Cette plateforme, pensée comme un outil souverain, viserait à encadrer l’usage du numérique tout en protégeant les professionnels du secteur contre une concurrence jugée déloyale. En filigrane, les élus défendent une approche qualifiée de protection du transport réglementé, estimant que la modernisation ne peut se faire au détriment des cadres légaux existants.
🎓 Professionnalisation du métier et montée en compétences
La réforme ne se limite pas à la dimension juridique ou technologique. Elle ambitionne également de revaloriser le métier de chauffeur de taxi à travers une professionnalisation accrue du transport urbain. L’octroi de la future « licence de confiance » serait conditionné à un niveau d’études minimal et à une formation continue, garantissant une meilleure maîtrise des outils numériques, des règles de sécurité et de la relation avec les usagers.
Cette montée en compétences est perçue comme un levier essentiel pour améliorer l’image du secteur, renforcer la qualité du service et répondre aux attentes croissantes des citoyens, mais aussi des visiteurs étrangers.
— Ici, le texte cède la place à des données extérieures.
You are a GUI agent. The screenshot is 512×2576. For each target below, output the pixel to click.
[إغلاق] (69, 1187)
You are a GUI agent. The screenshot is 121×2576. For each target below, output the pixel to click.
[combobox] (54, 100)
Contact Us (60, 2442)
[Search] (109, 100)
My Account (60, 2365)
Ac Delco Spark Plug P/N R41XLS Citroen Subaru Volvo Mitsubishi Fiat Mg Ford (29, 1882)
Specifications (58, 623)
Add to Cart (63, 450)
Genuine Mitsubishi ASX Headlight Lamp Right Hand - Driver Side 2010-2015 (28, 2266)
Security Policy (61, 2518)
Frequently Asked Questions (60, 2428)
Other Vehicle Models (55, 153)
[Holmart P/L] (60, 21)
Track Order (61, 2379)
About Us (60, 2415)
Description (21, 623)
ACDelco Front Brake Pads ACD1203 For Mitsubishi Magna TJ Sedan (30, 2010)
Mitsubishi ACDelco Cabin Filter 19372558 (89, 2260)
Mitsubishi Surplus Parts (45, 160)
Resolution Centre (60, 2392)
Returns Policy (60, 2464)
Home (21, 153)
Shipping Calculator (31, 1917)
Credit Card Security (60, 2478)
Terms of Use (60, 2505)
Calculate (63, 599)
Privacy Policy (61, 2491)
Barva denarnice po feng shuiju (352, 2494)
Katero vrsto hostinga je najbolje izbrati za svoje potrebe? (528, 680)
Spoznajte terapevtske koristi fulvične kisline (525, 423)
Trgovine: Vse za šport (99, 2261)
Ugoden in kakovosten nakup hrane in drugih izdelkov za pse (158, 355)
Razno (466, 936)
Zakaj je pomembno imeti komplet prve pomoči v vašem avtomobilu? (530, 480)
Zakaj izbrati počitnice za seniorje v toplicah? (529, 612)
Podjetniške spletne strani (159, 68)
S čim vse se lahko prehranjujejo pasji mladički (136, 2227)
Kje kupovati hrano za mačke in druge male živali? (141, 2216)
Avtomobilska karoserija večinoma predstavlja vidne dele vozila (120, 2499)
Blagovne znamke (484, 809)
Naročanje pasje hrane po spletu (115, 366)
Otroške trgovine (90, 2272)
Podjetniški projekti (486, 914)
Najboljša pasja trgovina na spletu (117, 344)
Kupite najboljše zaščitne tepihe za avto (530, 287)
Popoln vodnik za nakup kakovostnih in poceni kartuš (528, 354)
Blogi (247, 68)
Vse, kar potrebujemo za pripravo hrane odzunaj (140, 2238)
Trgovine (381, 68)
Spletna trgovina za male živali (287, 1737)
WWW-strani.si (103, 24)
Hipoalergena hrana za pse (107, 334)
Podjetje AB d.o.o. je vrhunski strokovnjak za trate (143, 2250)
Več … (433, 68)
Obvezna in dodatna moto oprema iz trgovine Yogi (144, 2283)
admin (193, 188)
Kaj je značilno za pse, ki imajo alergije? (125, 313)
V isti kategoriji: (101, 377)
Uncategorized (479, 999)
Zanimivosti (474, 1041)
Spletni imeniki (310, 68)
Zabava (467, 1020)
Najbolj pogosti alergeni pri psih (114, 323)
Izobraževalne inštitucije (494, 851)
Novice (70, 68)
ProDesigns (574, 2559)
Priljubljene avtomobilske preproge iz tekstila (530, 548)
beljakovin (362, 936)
🌱 Transition écologique et enjeux internationaux
À l’approche de grands événements internationaux que le Royaume s’apprête à accueillir, la modernisation du transport urbain prend également une dimension stratégique. Le projet porté par le PPS insiste sur la nécessité d’accélérer la transition écologique du parc de taxis, en encourageant l’adoption de véhicules hybrides ou électriques. Cette orientation s’inscrit dans les engagements climatiques du Maroc et dans une volonté de présenter une offre de mobilité durable et moderne.
🌍 Un chantier structurant pour l’avenir du transport urbain
À travers ces propositions, le débat parlementaire dépasse la simple réforme technique pour poser une question plus large sur la place du transport urbain dans le modèle de développement national. Entre régulation du numérique, justice sociale, souveraineté économique et transition écologique, la réforme du secteur apparaît comme un chantier structurant, aux implications multiples pour les usagers comme pour les professionnels.
Reste désormais à savoir si ces propositions trouveront un écho favorable auprès de l’exécutif et si le consensus politique nécessaire pourra émerger pour transformer un système hérité du passé en un modèle de transport urbain moderne, équitable et durable, capable de répondre aux défis des prochaines décennies.